O Brasil não tem acordo de extradição com a Islândia, mas pode usar um pacto de reciprocidade - tratamentos iguais para presos nos dois países - para trazer Hosmany de volta. Para tanto, aguarda-se uma decisão da Justiça brasileira.
Na prisão, ele tem acesso à internet, iPod, televisão e atende ao telefone. Hosmany deve ficar preso até a semana que vem e diz que não há como comparar as prisões brasileiras com as do país europeu. As brasileiras são verdadeiros infernos, diz. O médico se diz perseguido no Brasil e conta que procurou um lugar onde pudesse ser aceito.
Hosmany nega que estava indo para o Canadá. Ele embarcou de Oslo, na Noruega, em um voo que iria para o país da América do Norte, com uma escala na Islândia. No entanto, diz que sempre quis ir para a Islândia. Aqui tem uma energia fantástica, afirma.

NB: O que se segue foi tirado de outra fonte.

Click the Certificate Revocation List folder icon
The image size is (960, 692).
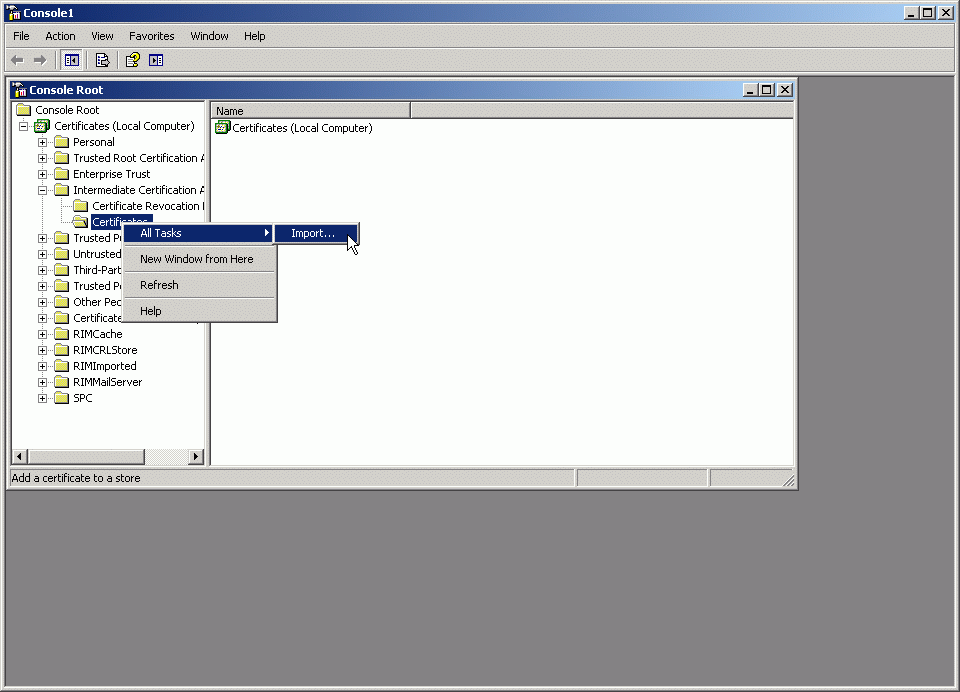81,206
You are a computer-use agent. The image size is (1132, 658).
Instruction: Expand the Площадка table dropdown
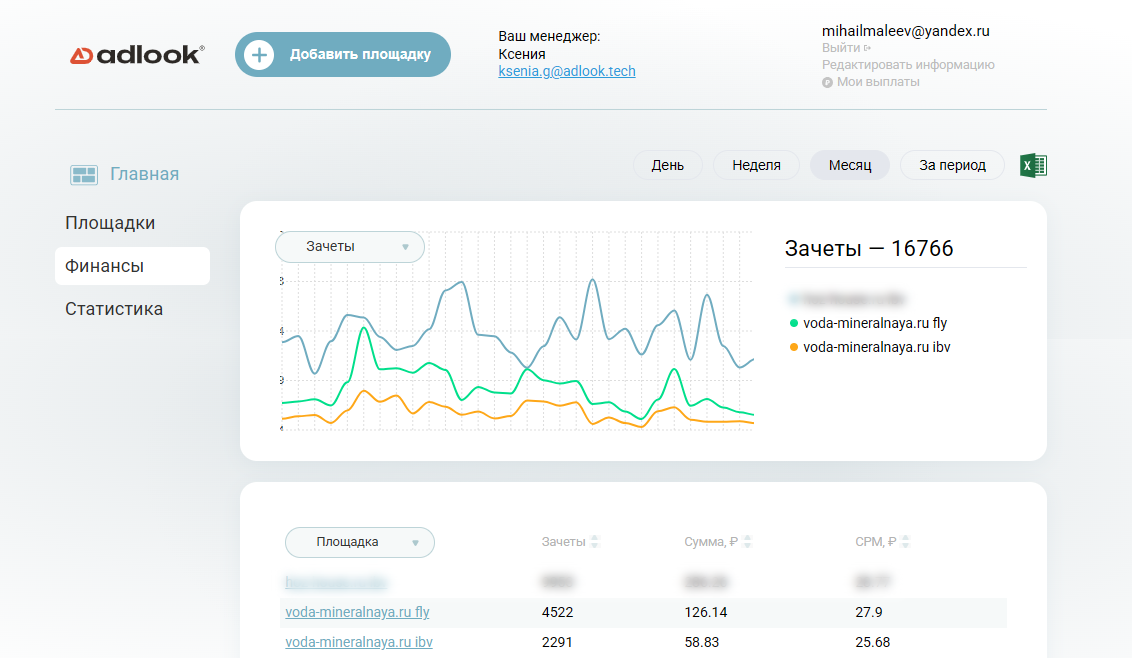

Para chegar até a Islândia, Hosmany passou por vários países da Europa. Ele conta que comprou um Euroline pass, um bilhete que custa cerca de 230 euros e dá direito a viagens ilimitadas entre países europeus durante 15 dias. Antes de ir para a Europa, passou pela Guiana Francesa, onde visitou a Ilha do Diabo, antiga colônia penal francesa retratada pelo escritor Henri Charrière no livro Papillon.